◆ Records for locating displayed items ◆
·····

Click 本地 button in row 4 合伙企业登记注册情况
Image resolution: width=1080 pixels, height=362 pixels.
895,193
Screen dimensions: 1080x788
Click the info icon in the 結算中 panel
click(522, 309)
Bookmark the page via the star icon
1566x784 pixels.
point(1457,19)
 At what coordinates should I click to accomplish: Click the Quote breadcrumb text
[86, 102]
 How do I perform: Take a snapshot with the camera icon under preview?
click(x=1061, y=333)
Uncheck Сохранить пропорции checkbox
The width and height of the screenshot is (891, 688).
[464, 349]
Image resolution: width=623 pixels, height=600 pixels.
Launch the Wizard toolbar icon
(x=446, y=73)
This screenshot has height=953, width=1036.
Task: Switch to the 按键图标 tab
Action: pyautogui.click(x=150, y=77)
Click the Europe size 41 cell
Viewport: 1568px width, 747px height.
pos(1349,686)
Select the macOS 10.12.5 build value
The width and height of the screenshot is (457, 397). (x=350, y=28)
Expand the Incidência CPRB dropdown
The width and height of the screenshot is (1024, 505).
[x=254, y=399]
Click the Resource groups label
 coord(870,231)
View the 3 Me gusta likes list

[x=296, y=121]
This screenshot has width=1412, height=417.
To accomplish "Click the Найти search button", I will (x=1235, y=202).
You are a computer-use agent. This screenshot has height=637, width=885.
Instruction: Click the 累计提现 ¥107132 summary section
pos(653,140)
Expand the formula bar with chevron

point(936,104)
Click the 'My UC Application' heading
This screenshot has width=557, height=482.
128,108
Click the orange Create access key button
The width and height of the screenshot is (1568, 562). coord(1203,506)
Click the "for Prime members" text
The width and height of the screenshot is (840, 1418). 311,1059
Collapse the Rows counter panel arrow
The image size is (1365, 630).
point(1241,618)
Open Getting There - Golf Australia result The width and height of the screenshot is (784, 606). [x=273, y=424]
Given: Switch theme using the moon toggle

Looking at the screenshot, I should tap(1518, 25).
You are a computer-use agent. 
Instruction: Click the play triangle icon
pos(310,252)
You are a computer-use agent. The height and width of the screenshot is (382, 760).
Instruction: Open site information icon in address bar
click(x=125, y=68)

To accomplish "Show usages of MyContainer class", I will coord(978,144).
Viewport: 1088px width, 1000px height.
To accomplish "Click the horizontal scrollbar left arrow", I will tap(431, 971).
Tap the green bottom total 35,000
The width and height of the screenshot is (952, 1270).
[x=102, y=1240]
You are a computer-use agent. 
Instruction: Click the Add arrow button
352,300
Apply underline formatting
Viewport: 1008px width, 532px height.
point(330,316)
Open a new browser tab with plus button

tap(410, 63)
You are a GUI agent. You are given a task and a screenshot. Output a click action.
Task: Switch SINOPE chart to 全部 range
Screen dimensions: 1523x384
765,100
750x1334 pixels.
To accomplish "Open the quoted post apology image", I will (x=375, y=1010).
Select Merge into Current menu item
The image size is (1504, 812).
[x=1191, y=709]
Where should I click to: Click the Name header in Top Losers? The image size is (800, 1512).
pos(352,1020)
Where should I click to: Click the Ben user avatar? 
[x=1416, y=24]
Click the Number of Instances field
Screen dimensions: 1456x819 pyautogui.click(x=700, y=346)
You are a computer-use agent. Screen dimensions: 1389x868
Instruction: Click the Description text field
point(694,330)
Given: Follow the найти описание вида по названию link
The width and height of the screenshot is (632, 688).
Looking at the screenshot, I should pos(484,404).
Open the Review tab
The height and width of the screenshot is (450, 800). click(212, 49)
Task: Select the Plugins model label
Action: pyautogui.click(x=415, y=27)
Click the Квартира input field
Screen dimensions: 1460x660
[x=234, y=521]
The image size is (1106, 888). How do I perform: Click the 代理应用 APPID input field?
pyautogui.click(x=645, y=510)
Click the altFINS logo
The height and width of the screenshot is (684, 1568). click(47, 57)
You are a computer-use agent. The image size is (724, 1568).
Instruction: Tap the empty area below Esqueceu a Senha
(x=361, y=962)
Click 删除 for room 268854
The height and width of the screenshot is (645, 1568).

·····

◆ YOUR INSTRUCTIONS ◆
Copy out every one of the records above word for word, with nothing left out or changed.

◆ ANSWER TO THIS TASK ◆
Click 本地 button in row 4 合伙企业登记注册情况
Image resolution: width=1080 pixels, height=362 pixels.
895,193
Screen dimensions: 1080x788
Click the info icon in the 結算中 panel
click(522, 309)
Bookmark the page via the star icon
1566x784 pixels.
point(1457,19)
 At what coordinates should I click to accomplish: Click the Quote breadcrumb text
[86, 102]
 How do I perform: Take a snapshot with the camera icon under preview?
click(x=1061, y=333)
Uncheck Сохранить пропорции checkbox
The width and height of the screenshot is (891, 688).
[464, 349]
Image resolution: width=623 pixels, height=600 pixels.
Launch the Wizard toolbar icon
(x=446, y=73)
This screenshot has height=953, width=1036.
Task: Switch to the 按键图标 tab
Action: pyautogui.click(x=150, y=77)
Click the Europe size 41 cell
Viewport: 1568px width, 747px height.
pos(1349,686)
Select the macOS 10.12.5 build value
The width and height of the screenshot is (457, 397). (x=350, y=28)
Expand the Incidência CPRB dropdown
The width and height of the screenshot is (1024, 505).
[x=254, y=399]
Click the Resource groups label
 coord(870,231)
View the 3 Me gusta likes list

[x=296, y=121]
This screenshot has width=1412, height=417.
To accomplish "Click the Найти search button", I will (x=1235, y=202).
You are a computer-use agent. This screenshot has height=637, width=885.
Instruction: Click the 累计提现 ¥107132 summary section
pos(653,140)
Expand the formula bar with chevron

point(936,104)
Click the 'My UC Application' heading
This screenshot has width=557, height=482.
128,108
Click the orange Create access key button
The width and height of the screenshot is (1568, 562). coord(1203,506)
Click the "for Prime members" text
The width and height of the screenshot is (840, 1418). 311,1059
Collapse the Rows counter panel arrow
The image size is (1365, 630).
point(1241,618)
Open Getting There - Golf Australia result The width and height of the screenshot is (784, 606). [x=273, y=424]
Given: Switch theme using the moon toggle

Looking at the screenshot, I should tap(1518, 25).
You are a computer-use agent. 
Instruction: Click the play triangle icon
pos(310,252)
You are a computer-use agent. The height and width of the screenshot is (382, 760).
Instruction: Open site information icon in address bar
click(x=125, y=68)

To accomplish "Show usages of MyContainer class", I will coord(978,144).
Viewport: 1088px width, 1000px height.
To accomplish "Click the horizontal scrollbar left arrow", I will tap(431, 971).
Tap the green bottom total 35,000
The width and height of the screenshot is (952, 1270).
[x=102, y=1240]
You are a computer-use agent. 
Instruction: Click the Add arrow button
352,300
Apply underline formatting
Viewport: 1008px width, 532px height.
point(330,316)
Open a new browser tab with plus button

tap(410, 63)
You are a GUI agent. You are given a task and a screenshot. Output a click action.
Task: Switch SINOPE chart to 全部 range
Screen dimensions: 1523x384
765,100
750x1334 pixels.
To accomplish "Open the quoted post apology image", I will (x=375, y=1010).
Select Merge into Current menu item
The image size is (1504, 812).
[x=1191, y=709]
Where should I click to: Click the Name header in Top Losers? The image size is (800, 1512).
pos(352,1020)
Where should I click to: Click the Ben user avatar? 
[x=1416, y=24]
Click the Number of Instances field
Screen dimensions: 1456x819 pyautogui.click(x=700, y=346)
You are a computer-use agent. Screen dimensions: 1389x868
Instruction: Click the Description text field
point(694,330)
Given: Follow the найти описание вида по названию link
The width and height of the screenshot is (632, 688).
Looking at the screenshot, I should pos(484,404).
Open the Review tab
The height and width of the screenshot is (450, 800). click(212, 49)
Task: Select the Plugins model label
Action: pyautogui.click(x=415, y=27)
Click the Квартира input field
Screen dimensions: 1460x660
[x=234, y=521]
The image size is (1106, 888). How do I perform: Click the 代理应用 APPID input field?
pyautogui.click(x=645, y=510)
Click the altFINS logo
The height and width of the screenshot is (684, 1568). click(47, 57)
You are a computer-use agent. The image size is (724, 1568).
Instruction: Tap the empty area below Esqueceu a Senha
(x=361, y=962)
Click 删除 for room 268854
The height and width of the screenshot is (645, 1568).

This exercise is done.